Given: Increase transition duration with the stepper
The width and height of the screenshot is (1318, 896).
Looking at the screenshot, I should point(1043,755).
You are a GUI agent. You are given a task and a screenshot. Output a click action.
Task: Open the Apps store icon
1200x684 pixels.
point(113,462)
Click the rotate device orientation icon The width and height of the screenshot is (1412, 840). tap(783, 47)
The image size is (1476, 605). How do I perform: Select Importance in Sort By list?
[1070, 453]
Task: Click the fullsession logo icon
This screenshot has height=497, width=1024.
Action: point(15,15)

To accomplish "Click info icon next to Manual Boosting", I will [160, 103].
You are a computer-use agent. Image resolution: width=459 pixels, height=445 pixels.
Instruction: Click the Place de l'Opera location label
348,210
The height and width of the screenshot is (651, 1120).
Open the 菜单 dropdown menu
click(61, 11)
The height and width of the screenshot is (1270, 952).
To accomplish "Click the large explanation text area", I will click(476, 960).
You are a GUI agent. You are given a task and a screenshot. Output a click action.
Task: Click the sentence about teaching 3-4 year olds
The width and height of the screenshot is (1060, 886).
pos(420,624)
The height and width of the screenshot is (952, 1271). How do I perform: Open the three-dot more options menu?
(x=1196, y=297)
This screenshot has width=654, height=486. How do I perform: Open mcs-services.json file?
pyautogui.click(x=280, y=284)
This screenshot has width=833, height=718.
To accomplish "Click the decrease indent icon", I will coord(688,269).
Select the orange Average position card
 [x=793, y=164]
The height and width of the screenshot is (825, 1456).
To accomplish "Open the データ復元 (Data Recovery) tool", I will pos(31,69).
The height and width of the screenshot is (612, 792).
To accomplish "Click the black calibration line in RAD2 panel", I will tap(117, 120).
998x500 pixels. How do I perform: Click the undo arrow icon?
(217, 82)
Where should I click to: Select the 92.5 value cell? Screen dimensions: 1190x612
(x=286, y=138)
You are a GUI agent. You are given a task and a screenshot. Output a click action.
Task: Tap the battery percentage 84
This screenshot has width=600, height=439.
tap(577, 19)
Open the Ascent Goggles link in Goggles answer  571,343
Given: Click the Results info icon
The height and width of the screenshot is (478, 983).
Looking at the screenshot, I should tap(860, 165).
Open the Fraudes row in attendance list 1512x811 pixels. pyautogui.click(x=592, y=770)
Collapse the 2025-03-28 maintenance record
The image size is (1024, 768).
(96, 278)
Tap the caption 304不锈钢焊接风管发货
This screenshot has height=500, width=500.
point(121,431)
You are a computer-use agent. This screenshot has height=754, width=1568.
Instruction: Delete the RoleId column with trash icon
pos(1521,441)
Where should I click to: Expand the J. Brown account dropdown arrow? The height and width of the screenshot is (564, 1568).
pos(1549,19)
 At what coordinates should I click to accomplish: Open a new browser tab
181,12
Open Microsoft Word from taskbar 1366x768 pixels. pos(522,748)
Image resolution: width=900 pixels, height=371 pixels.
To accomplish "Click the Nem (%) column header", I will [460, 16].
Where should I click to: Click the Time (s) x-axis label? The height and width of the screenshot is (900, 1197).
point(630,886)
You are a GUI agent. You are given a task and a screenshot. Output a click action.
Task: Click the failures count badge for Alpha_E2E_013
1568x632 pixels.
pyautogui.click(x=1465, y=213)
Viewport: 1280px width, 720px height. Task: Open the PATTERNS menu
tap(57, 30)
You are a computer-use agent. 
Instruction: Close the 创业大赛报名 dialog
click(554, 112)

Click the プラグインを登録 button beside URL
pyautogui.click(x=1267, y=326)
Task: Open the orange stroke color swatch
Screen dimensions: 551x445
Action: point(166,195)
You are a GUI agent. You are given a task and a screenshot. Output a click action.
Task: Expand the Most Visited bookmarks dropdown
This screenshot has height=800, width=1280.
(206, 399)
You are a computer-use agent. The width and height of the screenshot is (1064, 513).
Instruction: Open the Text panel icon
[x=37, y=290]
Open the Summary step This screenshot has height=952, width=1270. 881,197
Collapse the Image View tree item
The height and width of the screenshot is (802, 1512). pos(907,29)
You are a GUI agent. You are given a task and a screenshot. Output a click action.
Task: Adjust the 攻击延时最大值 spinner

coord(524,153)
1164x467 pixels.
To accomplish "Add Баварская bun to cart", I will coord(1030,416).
* * *
Brief: Copy out every record again, letter for letter.

Written reply:
Given: Increase transition duration with the stepper
The width and height of the screenshot is (1318, 896).
Looking at the screenshot, I should point(1043,755).
You are a GUI agent. You are given a task and a screenshot. Output a click action.
Task: Open the Apps store icon
1200x684 pixels.
point(113,462)
Click the rotate device orientation icon The width and height of the screenshot is (1412, 840). tap(783, 47)
The image size is (1476, 605). How do I perform: Select Importance in Sort By list?
[1070, 453]
Task: Click the fullsession logo icon
This screenshot has height=497, width=1024.
Action: point(15,15)

To accomplish "Click info icon next to Manual Boosting", I will [160, 103].
You are a computer-use agent. Image resolution: width=459 pixels, height=445 pixels.
Instruction: Click the Place de l'Opera location label
348,210
The height and width of the screenshot is (651, 1120).
Open the 菜单 dropdown menu
click(61, 11)
The height and width of the screenshot is (1270, 952).
To accomplish "Click the large explanation text area", I will click(476, 960).
You are a GUI agent. You are given a task and a screenshot. Output a click action.
Task: Click the sentence about teaching 3-4 year olds
The width and height of the screenshot is (1060, 886).
pos(420,624)
The height and width of the screenshot is (952, 1271). How do I perform: Open the three-dot more options menu?
(x=1196, y=297)
This screenshot has width=654, height=486. How do I perform: Open mcs-services.json file?
pyautogui.click(x=280, y=284)
This screenshot has width=833, height=718.
To accomplish "Click the decrease indent icon", I will coord(688,269).
Select the orange Average position card
 [x=793, y=164]
The height and width of the screenshot is (825, 1456).
To accomplish "Open the データ復元 (Data Recovery) tool", I will pos(31,69).
The height and width of the screenshot is (612, 792).
To accomplish "Click the black calibration line in RAD2 panel", I will tap(117, 120).
998x500 pixels. How do I perform: Click the undo arrow icon?
(217, 82)
Where should I click to: Select the 92.5 value cell? Screen dimensions: 1190x612
(x=286, y=138)
You are a GUI agent. You are given a task and a screenshot. Output a click action.
Task: Tap the battery percentage 84
This screenshot has width=600, height=439.
tap(577, 19)
Open the Ascent Goggles link in Goggles answer  571,343
Given: Click the Results info icon
The height and width of the screenshot is (478, 983).
Looking at the screenshot, I should tap(860, 165).
Open the Fraudes row in attendance list 1512x811 pixels. pyautogui.click(x=592, y=770)
Collapse the 2025-03-28 maintenance record
The image size is (1024, 768).
(96, 278)
Tap the caption 304不锈钢焊接风管发货
This screenshot has height=500, width=500.
point(121,431)
You are a computer-use agent. This screenshot has height=754, width=1568.
Instruction: Delete the RoleId column with trash icon
pos(1521,441)
Where should I click to: Expand the J. Brown account dropdown arrow? The height and width of the screenshot is (564, 1568).
pos(1549,19)
 At what coordinates should I click to accomplish: Open a new browser tab
181,12
Open Microsoft Word from taskbar 1366x768 pixels. pos(522,748)
Image resolution: width=900 pixels, height=371 pixels.
To accomplish "Click the Nem (%) column header", I will [460, 16].
Where should I click to: Click the Time (s) x-axis label? The height and width of the screenshot is (900, 1197).
point(630,886)
You are a GUI agent. You are given a task and a screenshot. Output a click action.
Task: Click the failures count badge for Alpha_E2E_013
1568x632 pixels.
pyautogui.click(x=1465, y=213)
Viewport: 1280px width, 720px height. Task: Open the PATTERNS menu
tap(57, 30)
You are a computer-use agent. 
Instruction: Close the 创业大赛报名 dialog
click(554, 112)

Click the プラグインを登録 button beside URL
pyautogui.click(x=1267, y=326)
Task: Open the orange stroke color swatch
Screen dimensions: 551x445
Action: point(166,195)
You are a GUI agent. You are given a task and a screenshot. Output a click action.
Task: Expand the Most Visited bookmarks dropdown
This screenshot has height=800, width=1280.
(206, 399)
You are a computer-use agent. The width and height of the screenshot is (1064, 513).
Instruction: Open the Text panel icon
[x=37, y=290]
Open the Summary step This screenshot has height=952, width=1270. 881,197
Collapse the Image View tree item
The height and width of the screenshot is (802, 1512). pos(907,29)
You are a GUI agent. You are given a task and a screenshot. Output a click action.
Task: Adjust the 攻击延时最大值 spinner

coord(524,153)
1164x467 pixels.
To accomplish "Add Баварская bun to cart", I will coord(1030,416).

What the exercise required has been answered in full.